The taskforce convened in the spring of 2005, 2006, and 2007 for meetings on “negative signs”, including weakness, deficits of selective motor control, ataxia, and apraxia. A consensus document with definitions of negative signs has been published, and we hope that the consensus document will have the same impact as the consensus document on hypertonia.
We submitted an application to the NIH for continued funding of the taskforce, and we have recently received word that funding is highly likely. The application proposes to address hyperkinetic disorders in children, including chorea, choreoathetosis, and hyperkinetic dystonia. We propose a series of three meetings: the first will provide consensus definitions, the second will examine the state-of-the-art in diagnosis and quantification of hyperkinetic movement disorders, and the third will demonstrate new technologies for diagnosis and quantification.
5. Development of a Clinical Rating Scale for Hypertonia
Spasticity, dystonia, or rigidity may each contribute to a child’s movement disorder, but there is no method for determining which of these is present and which is most important. In cooperation with the NIH Taskforce on Childhood Motor Disorders, we have developed a clinical rating scale for childhood hypertonia.
We are using the results of the trihexyphenidyl clinical trial to perform initial validation of the scale, and a scale development working group has continued to provide further testing and validation.
6. Creation of the Childhood Motor Study Group
The Childhood Motor Study Group (CMSG) is a multi-center research consortium dedicated to performing clinical trials to improve movement in children. We have recently expanded the CMSG from seven to 13 sites, developed and approved by-laws, and have assigned officers and research and planning committees. We are working with a statistician in Chicago to design our next clinical trial, and we are pursuing funding opportunities for this trial.
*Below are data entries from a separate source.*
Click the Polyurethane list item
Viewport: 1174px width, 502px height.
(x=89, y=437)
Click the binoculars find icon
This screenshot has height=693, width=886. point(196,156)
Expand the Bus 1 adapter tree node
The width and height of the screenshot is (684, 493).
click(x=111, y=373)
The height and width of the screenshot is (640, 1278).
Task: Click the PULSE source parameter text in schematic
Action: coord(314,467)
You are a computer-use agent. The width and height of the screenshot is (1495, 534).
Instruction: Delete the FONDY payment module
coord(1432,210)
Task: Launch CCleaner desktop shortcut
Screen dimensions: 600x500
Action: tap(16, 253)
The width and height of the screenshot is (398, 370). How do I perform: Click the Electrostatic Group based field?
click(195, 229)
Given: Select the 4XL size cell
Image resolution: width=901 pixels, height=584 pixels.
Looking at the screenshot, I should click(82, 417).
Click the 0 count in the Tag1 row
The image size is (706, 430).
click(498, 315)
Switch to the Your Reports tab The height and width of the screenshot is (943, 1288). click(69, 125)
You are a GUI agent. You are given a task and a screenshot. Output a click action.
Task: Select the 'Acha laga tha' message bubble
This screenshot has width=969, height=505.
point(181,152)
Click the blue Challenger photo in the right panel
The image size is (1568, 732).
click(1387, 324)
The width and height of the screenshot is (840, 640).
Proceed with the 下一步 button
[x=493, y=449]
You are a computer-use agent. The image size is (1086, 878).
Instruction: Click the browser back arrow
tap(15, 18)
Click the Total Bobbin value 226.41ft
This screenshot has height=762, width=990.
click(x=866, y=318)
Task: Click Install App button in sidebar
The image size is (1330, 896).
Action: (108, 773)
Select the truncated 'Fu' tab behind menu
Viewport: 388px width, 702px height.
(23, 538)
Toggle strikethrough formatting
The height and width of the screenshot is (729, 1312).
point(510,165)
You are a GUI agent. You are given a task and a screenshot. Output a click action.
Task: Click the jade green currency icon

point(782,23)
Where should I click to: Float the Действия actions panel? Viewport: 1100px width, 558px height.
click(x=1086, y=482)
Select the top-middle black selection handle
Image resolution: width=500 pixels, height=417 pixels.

7. Planning, Funding, and Completion of a Multi-Center Clinical Trial of Trihexyphenidyl
The topic for the initial research trial was approved by consensus at the organizational meeting in July 2001. This trial, titled “cerebral hypertonia of central origin – an open-label trial of anticholinergic treatment effects” (CHOCOLATE) tested the effectiveness of the medication Artane (trihexyphenidyl) in the treatment of childhood dystonia affecting arm movement. The results show that trihexyphenidyl is effective in an identified subset of children, and the study has now been published.